Elyssa has not been excessive with questions about her stepfather’s likes and dislikes. But she is clearly struggling. Despite having had grief counseling, she has fallen behind in school and sometimes acts younger than her years.

Mrs. Sacco: “She still has her bad days where out of the blue she’ll cry. I tell her, there’s nothing wrong with that. It’s fine. It hurts.”

[Thanks for ruining this child with your lies, Bush!

NOTHING SADDER than DESTROYED CHILDHOOD, readers!]


In Rochester, John and Cathy Pernaselli, the parents of Petty Officer First Class Michael J. Pernaselli, are raising his daughters, Nicole, 6, and Dominique, 7. Petty Officer Pernaselli was killed in the Persian Gulf in April 2004 during his first tour. He had divorced his wife and secured custody of the two girls.

When Officer Pernaselli died, his daughters, then 3 and 4, had trouble grasping it.

Mr. Pernaselli said: “They couldn’t understand why — what had happened. They had just talked to him two days before.”

[Oh, no!! GRANDPARENTS raising the little girls?

So this family has lost a son, and his daughters have lost a father?

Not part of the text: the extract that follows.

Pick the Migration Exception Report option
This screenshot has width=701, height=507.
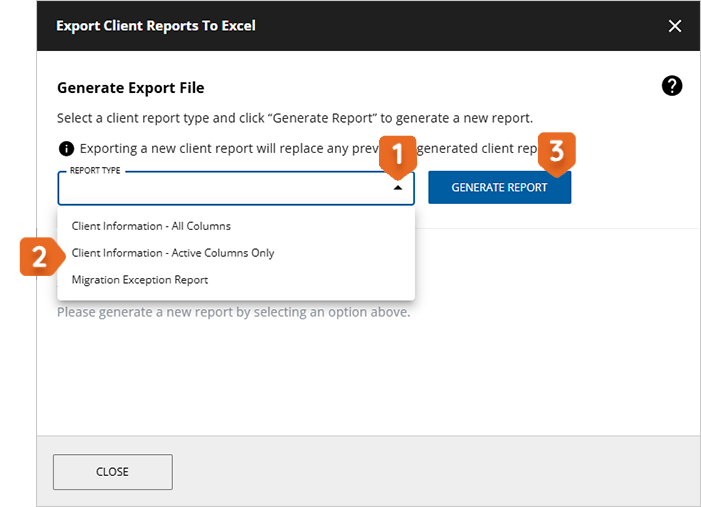(140, 280)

Good Lord, I can't take it anymore!!!]


They now see a counselor every week and take comfort in keeping his memory close. Both have pillows on their beds imprinted with his picture and talk to him in their prayers. Both wear gold pendants engraved with his likeness (as Mrs. Pernaselli does). They celebrate his birthday every year. But emotions are raw.

Mr. Pernaselli, 55, who works at a Wegmans supermarket: “They’ll say, ‘Why did it have to be my dad?’ They’ll hug the pillow and eventually work themselves out of it.”

[Nose is running, can hardly see the keys!]


While fielding questions and providing reassurance can be tiring, it at least plugs a parent or guardian directly into the child’s psyche. In that sense, a child’s volubility can be strangely comforting to some parents. Mrs. Williams now worries about Mya’s recent silence, fearing that her daughter is avoiding discussion of her father as a way to protect both herself and her mother.

[Children shouldn't be withdrawing from life!

There is time enough for that later, as an adult, when you realize how shitty this world really is.

No child should be denied the wonderment of discovery and happiness.

This war is an abomination!]


After Mya’s second visit to the TAPS grief camp this summer, Mrs. Williams prepared herself for a new round of inquiry about her husband and his death.

Mrs. Williams recalled:

I asked her if she had any more questions, and she said, ‘No, I don’t.' When she asks me and I start talking about it, my voice gets cracky and tears roll down my face. I don’t know if it will ever get better. I see Mya hurting more now because she’s understanding more. In school, when we have family events, that’s the toughest for her. She sees the mommy and the daddy, and it’s just me.”

[I'm drained, reader.

I have nothing left to say!]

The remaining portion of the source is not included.